Problem requirements: From the listing below, retype exactly the line holding "Storage Retention label", the line holding "Expand the Model", and the lines between them; skip everything else.

Data for this exercise:
Segment Open

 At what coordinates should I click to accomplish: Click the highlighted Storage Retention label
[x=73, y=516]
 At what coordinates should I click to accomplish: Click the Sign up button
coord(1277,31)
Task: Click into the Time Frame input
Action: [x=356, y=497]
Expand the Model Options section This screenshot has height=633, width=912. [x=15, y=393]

Segment Closed
Segment Open

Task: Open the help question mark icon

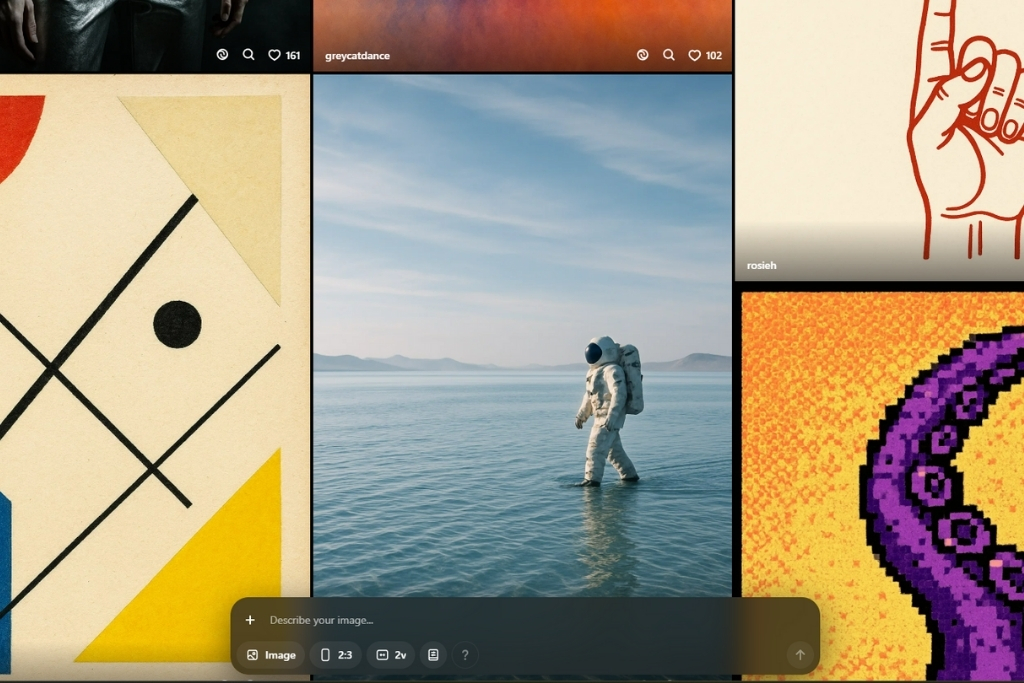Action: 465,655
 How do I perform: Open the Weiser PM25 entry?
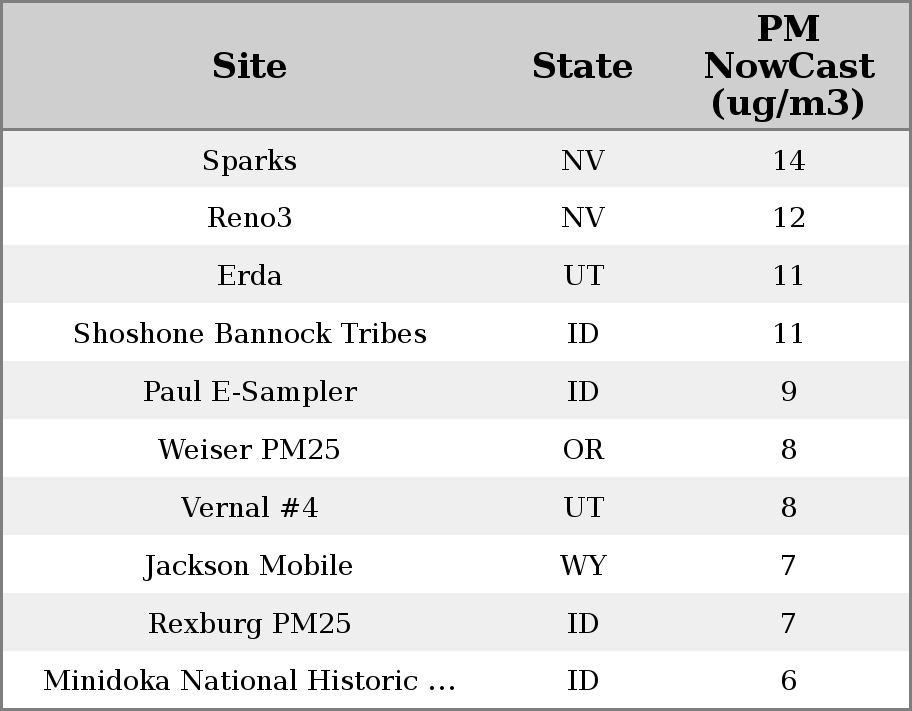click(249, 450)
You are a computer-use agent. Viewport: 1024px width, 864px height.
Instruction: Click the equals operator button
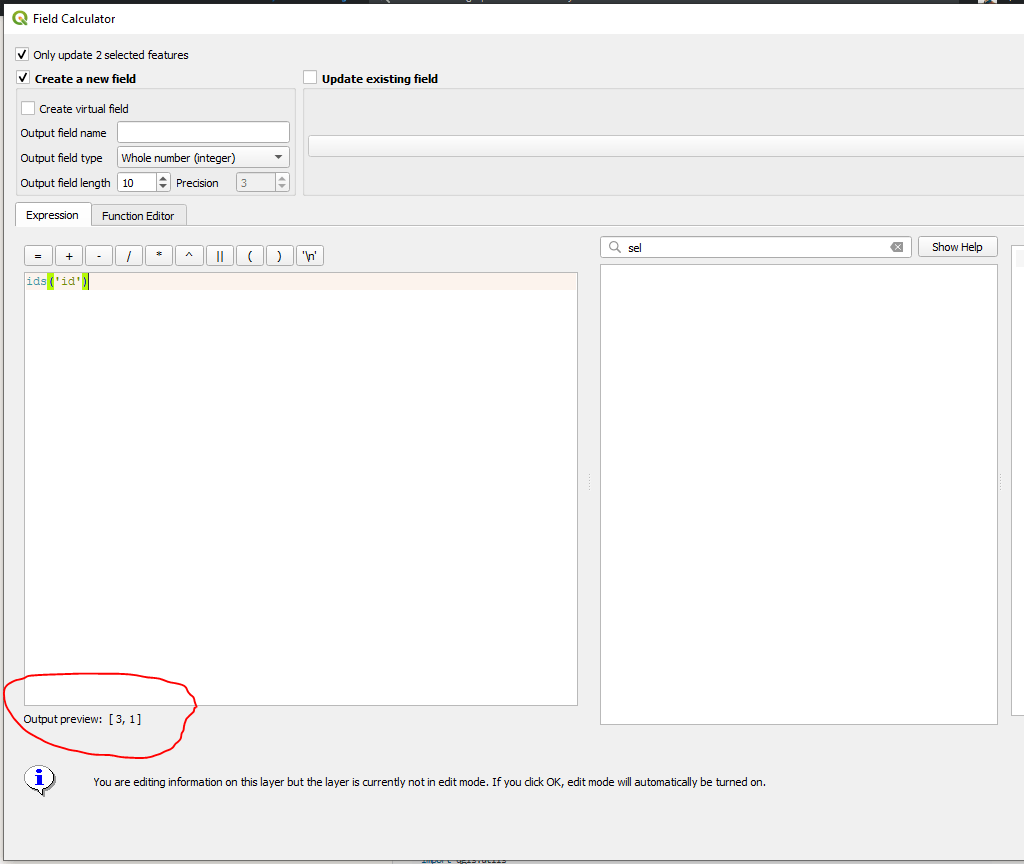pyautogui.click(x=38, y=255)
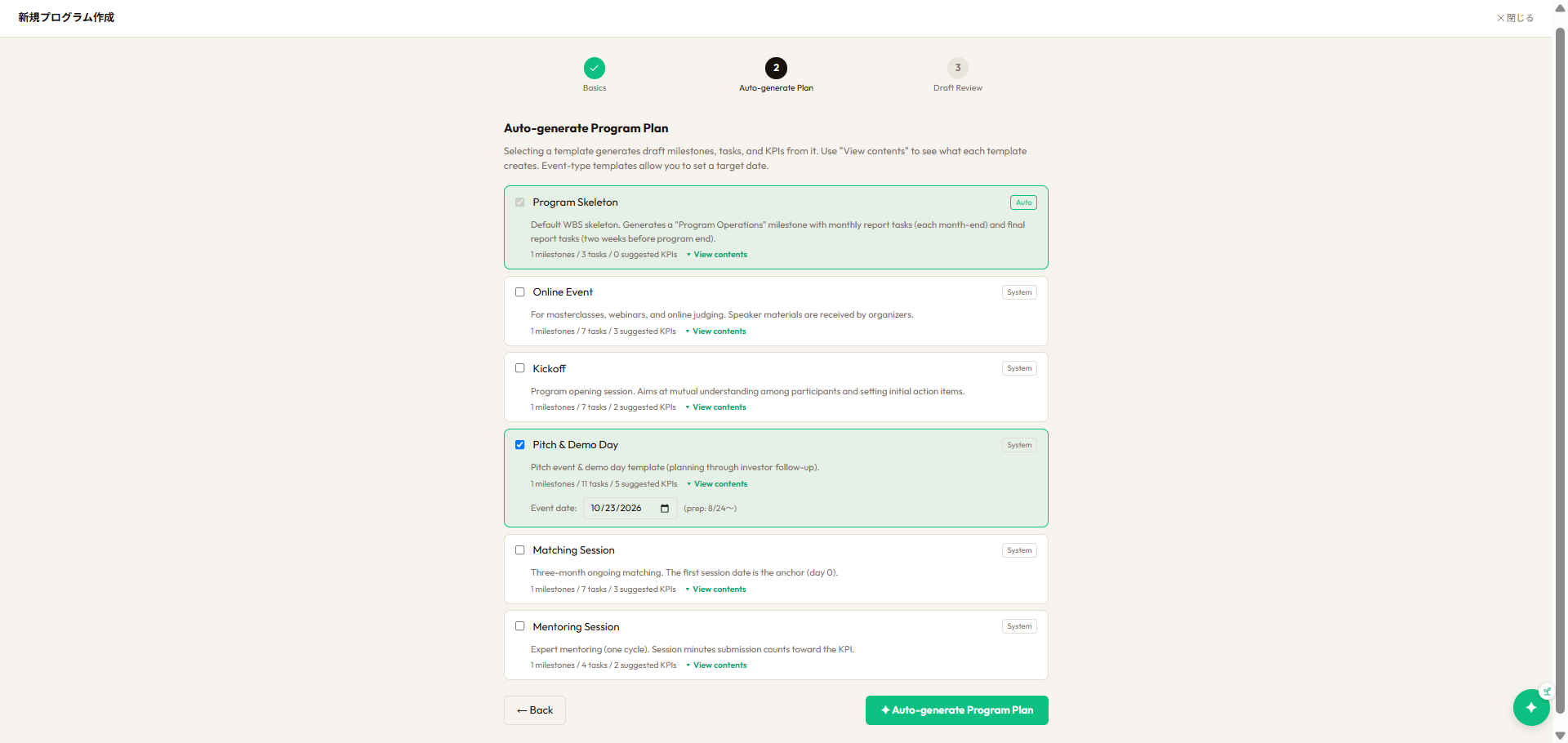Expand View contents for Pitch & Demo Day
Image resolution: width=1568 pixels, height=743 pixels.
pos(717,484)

Segment Closed
Segment Open

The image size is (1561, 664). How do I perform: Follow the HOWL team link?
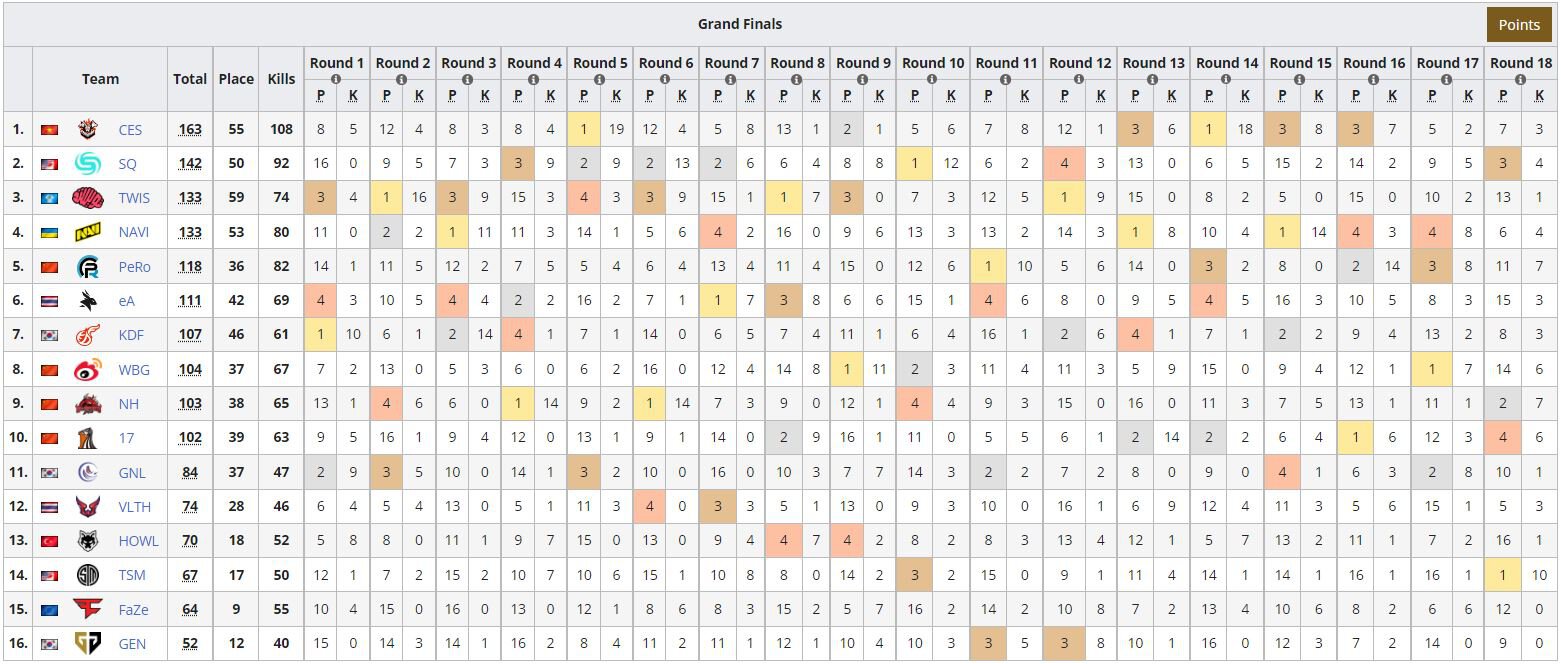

Segment Closed

Problem solution:
 At what coordinates should I click to accomplish: Click the highlighted Storage Retention label
[x=73, y=516]
 At what coordinates should I click to accomplish: Click the Sign up button
coord(1277,31)
Task: Click into the Time Frame input
Action: [x=356, y=497]
Expand the Model Options section This screenshot has height=633, width=912. [x=15, y=393]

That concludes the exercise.